At present, despite the Paris-based agency’s mandate “to ensure reliable, affordable and clean energy,” its widely-cited New Policies Scenario would put the Earth on track to a devastating 2.7 to 3.3°C average global warming.
The problem is that, “since that is the future the IEA emphasizes, energy decision-makers treat it as the default, most likely outcome, McKinnon explains. “The resulting policies and investments risk making it a self-fulfilling prophecy—past expansions of fossil fuel development in places like the Australian coal basins and Canadian tar sands have cited the IEA’s scenarios as justification for continued buildout.”
She adds that the IEA’s media releases treat its alternate Sustainable Development Scenario as “little more than a footnote”, but even that projection falls short of the Paris targets. “Both assume that fossil fuels will continue to dominate our energy mix for decades to come, an assumption that dangerously underestimates our collective ability to do what it is necessary to address this challenge.”
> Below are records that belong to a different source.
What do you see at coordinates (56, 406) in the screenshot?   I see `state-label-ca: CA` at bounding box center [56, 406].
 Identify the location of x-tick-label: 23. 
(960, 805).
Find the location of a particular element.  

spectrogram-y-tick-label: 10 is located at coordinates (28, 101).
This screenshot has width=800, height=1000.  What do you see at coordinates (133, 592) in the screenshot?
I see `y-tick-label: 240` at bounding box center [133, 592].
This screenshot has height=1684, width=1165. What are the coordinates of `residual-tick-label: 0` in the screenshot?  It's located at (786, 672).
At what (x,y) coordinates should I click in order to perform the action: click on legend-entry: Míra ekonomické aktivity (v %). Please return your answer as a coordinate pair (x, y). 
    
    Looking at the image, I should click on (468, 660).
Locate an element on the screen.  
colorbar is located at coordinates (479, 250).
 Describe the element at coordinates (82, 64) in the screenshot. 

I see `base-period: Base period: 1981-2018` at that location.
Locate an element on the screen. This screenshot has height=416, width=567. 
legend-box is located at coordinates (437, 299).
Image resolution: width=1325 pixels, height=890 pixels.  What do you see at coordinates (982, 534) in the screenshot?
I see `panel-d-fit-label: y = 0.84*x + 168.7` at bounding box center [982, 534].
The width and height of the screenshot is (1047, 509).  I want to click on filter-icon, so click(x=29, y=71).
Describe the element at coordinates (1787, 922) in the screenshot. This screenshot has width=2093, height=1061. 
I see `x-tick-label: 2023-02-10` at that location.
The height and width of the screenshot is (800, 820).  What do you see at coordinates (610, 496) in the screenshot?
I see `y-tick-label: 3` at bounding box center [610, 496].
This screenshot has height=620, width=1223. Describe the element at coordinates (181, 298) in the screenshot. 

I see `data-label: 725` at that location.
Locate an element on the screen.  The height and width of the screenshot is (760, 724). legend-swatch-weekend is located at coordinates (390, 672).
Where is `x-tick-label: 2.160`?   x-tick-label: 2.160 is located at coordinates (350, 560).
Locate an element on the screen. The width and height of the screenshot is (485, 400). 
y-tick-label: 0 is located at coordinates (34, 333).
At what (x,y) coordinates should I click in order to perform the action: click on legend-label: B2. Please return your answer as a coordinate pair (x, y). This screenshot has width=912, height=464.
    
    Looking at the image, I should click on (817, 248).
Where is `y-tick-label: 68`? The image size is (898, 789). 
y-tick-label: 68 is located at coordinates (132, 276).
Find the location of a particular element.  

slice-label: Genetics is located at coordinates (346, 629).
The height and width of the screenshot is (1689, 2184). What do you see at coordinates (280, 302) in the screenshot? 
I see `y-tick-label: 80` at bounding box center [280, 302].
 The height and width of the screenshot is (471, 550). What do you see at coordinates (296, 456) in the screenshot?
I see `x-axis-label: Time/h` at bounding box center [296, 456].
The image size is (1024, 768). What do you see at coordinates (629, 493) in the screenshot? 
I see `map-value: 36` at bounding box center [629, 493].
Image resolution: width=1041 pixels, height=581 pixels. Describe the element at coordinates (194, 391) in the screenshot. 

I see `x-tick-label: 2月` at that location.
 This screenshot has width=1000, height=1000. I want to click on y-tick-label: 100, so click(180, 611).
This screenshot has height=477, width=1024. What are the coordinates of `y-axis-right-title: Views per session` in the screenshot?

With a new definition of climate leadership emerging, “we are living in times of exciting and unprecedented change,” McKinnon concludes. “Commitments and actions that would have been unthinkable just a few short years ago are challenging our assumptions and our imaginations. We cannot afford to underestimate ourselves by assuming that the future will do little more than follow the trends of the past. We must base our decisions on assuming success, and embrace the bold leadership it will take to get us there.”